You are viewing a plain text version of this content. The canonical link for it is here.

Posted to user@cassandra.apache.org by Jérémy SEVELLEC <js...@gmail.com> on 2011/08/04 09:31:06 UTC

transaction principle between multiple column families

Hi All,

Making "transaction" like is my actual preoccupation of the moment.

My (simplified) need is :

- update data in column family #1
- insert data in column family #2

My need is to see these operations in a single "transaction" because the
data is tightly coupled.

I use zookeeper/cage to make distributed lock to avoid multiple client
inserting or updating on the same data.

But there is a problem there is a fail when inserting in column family 2
because i have to "rollback" updated data of the column family #1.

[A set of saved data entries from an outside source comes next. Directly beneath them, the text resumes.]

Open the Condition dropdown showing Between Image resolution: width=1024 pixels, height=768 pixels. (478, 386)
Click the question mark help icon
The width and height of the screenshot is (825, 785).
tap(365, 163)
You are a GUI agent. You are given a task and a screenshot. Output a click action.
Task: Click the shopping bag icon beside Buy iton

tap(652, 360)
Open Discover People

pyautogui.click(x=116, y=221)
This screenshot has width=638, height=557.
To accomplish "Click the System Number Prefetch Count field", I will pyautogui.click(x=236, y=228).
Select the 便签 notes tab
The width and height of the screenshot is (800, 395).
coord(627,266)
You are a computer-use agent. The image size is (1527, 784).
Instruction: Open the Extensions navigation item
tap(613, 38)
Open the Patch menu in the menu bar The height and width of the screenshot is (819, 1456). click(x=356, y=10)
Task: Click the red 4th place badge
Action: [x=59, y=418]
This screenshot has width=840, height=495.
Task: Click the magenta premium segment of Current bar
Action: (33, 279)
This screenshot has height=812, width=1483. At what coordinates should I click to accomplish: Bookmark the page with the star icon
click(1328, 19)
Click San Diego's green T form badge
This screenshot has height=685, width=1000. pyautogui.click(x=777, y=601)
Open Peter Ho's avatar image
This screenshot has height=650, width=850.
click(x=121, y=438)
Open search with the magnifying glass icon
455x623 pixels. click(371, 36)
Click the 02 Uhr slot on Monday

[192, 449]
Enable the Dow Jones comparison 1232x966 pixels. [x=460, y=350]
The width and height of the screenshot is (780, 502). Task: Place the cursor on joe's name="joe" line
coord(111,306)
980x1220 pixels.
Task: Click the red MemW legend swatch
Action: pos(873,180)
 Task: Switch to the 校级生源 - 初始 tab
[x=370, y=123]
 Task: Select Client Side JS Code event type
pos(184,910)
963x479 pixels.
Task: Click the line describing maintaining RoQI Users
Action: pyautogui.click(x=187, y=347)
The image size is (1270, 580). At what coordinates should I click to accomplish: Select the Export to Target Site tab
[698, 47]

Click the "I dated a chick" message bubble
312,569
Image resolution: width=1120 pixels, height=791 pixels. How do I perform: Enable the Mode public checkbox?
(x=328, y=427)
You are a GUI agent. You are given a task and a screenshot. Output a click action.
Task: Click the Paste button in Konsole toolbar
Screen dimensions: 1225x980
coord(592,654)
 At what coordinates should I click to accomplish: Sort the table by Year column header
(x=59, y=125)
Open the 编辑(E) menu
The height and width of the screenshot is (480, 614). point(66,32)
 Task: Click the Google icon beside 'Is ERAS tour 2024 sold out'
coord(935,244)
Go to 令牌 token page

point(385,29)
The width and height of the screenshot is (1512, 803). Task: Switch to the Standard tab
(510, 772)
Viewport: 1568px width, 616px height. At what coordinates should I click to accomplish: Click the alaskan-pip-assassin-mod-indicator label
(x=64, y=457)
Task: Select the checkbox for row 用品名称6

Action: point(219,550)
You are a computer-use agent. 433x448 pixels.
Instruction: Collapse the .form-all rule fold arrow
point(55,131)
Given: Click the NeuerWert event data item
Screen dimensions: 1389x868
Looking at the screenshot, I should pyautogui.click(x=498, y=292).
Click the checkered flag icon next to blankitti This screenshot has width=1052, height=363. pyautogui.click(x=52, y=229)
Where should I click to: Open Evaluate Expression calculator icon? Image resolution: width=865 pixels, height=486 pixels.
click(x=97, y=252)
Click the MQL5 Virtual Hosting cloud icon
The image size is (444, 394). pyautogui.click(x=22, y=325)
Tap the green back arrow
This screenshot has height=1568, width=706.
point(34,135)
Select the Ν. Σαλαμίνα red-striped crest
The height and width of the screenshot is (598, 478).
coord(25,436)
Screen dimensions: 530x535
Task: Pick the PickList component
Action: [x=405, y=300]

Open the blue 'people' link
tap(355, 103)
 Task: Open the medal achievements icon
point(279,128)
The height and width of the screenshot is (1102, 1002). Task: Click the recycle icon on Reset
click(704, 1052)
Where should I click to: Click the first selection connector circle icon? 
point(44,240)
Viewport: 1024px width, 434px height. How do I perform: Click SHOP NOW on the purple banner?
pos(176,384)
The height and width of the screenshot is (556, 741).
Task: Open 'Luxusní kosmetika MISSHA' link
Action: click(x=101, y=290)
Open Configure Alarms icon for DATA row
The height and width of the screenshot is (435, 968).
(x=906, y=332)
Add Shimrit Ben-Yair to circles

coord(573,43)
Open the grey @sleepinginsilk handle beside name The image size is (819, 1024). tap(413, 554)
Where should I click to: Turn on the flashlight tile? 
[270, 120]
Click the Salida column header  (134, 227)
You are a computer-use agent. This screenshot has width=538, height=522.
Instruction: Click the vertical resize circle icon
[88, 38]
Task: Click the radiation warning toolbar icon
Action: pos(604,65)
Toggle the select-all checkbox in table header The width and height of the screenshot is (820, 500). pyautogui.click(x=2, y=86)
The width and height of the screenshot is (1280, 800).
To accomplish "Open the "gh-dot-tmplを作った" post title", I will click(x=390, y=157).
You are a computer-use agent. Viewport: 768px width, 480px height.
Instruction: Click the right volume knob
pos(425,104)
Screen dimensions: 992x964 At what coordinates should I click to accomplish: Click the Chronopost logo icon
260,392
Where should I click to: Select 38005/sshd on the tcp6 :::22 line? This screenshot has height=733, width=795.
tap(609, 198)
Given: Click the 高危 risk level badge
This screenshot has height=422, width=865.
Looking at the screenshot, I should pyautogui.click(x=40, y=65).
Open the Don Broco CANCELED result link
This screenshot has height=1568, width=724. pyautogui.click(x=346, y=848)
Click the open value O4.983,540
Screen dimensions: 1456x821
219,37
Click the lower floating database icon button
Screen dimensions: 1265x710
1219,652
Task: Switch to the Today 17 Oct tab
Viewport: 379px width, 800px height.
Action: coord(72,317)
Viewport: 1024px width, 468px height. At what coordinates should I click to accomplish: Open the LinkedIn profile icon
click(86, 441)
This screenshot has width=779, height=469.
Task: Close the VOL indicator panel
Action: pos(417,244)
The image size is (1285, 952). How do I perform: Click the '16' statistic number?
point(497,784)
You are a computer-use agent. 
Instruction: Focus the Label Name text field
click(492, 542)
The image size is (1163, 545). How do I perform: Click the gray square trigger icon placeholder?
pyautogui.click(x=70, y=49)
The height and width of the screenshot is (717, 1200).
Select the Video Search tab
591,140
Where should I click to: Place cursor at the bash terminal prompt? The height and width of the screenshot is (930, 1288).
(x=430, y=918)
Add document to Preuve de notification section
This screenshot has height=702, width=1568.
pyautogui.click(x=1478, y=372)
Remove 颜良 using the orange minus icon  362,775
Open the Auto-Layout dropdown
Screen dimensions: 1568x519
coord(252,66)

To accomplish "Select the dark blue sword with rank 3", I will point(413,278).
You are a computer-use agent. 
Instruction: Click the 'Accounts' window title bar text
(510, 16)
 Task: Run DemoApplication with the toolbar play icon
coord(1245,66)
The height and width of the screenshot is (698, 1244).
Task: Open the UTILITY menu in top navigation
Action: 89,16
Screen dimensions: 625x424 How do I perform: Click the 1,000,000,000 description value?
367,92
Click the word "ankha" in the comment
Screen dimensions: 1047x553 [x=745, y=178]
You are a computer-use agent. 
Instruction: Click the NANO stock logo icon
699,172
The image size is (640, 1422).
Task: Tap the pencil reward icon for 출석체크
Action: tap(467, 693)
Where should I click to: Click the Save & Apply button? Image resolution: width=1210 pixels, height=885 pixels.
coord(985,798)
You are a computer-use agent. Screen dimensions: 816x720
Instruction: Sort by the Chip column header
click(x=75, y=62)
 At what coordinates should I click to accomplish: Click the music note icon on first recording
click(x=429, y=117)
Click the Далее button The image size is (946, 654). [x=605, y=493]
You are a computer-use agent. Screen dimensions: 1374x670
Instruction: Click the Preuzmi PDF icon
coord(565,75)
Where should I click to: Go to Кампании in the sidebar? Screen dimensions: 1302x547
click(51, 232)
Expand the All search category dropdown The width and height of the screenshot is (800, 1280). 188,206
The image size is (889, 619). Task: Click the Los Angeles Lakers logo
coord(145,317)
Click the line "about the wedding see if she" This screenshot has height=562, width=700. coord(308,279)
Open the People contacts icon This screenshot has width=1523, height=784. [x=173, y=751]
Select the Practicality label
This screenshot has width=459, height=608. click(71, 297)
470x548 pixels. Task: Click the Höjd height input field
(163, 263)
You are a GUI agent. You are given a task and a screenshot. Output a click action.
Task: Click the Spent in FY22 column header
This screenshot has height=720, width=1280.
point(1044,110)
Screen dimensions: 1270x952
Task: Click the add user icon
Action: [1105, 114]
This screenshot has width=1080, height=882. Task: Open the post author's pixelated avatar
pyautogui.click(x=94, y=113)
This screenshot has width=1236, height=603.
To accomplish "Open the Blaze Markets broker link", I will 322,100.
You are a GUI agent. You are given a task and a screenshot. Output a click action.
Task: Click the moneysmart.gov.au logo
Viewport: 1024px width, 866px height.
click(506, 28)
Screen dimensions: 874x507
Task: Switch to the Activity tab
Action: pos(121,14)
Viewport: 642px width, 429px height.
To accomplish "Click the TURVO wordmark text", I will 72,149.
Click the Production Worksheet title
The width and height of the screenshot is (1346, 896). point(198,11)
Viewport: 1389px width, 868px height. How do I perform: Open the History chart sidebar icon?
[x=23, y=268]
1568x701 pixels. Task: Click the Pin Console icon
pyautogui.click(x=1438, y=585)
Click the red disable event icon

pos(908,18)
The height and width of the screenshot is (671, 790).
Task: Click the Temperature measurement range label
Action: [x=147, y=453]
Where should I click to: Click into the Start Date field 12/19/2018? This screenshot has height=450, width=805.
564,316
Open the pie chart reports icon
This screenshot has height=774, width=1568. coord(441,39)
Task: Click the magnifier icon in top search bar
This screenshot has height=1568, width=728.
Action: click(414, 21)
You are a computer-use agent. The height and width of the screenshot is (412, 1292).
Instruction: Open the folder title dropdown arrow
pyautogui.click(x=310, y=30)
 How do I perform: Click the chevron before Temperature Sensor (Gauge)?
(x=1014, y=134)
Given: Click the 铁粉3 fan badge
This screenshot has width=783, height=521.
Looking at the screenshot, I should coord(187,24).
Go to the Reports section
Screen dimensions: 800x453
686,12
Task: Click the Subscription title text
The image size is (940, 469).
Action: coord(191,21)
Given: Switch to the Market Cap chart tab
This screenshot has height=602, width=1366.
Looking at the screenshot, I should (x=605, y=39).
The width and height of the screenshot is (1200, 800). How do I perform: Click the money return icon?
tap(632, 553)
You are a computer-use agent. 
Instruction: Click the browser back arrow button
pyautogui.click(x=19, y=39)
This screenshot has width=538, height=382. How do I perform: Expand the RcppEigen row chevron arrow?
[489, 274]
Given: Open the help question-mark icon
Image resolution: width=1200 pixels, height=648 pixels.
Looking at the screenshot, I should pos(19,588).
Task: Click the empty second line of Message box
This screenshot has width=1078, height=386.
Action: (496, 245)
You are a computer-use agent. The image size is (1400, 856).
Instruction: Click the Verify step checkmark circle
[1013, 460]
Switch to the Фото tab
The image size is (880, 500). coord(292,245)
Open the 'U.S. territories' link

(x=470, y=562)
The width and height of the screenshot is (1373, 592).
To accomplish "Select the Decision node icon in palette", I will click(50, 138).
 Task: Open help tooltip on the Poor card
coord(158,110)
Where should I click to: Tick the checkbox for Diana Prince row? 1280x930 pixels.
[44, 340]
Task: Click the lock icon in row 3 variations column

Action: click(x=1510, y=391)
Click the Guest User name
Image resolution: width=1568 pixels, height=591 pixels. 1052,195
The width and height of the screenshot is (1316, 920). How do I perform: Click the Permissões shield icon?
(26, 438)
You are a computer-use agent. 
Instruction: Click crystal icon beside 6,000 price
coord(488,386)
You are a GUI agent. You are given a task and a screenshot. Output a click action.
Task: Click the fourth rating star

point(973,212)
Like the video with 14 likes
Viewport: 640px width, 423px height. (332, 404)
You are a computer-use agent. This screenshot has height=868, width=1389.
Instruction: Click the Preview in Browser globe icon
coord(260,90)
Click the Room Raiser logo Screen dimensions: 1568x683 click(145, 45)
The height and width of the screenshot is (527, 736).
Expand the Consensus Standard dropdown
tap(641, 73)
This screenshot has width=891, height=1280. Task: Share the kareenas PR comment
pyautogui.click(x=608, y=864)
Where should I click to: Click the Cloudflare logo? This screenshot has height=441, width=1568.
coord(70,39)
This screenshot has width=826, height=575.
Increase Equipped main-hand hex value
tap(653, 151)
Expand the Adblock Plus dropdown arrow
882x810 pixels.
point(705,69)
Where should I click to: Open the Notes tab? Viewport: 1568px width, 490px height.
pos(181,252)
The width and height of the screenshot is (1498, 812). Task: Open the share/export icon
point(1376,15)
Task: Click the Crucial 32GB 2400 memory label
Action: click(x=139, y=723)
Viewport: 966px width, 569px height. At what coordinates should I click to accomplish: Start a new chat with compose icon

My reading on the subject is that to solve the fail :
- Can we really consider that "write never fail" with cassandra from the
time the execution of a mutation happened on a node. What can be the cause
of fail at this point?
So is it important to thinking about this potential problem? (yes in my
opinion but i'm not totally sure).
- Make a retry first. Is there really a chance for the second try to succeed
if the first fail?
-  keep the "transaction data" to have the possibility to rollback
programmatically by deleting the inserting data. The problem is on the
updated data to rollback because old values are lost. I read what "Read
before write" is a bad idea to save old values before the update. the
problem remains, so how to do?


Do you have any feedback on this topic?

Regards,

--
Jérémy

Re: transaction principle between multiple column families

Posted by Jérémy SEVELLEC <js...@gmail.com>.

Hi Aaron,

Thank's for your answer.

In my case, insertions on my multiple CF's are not on the same key.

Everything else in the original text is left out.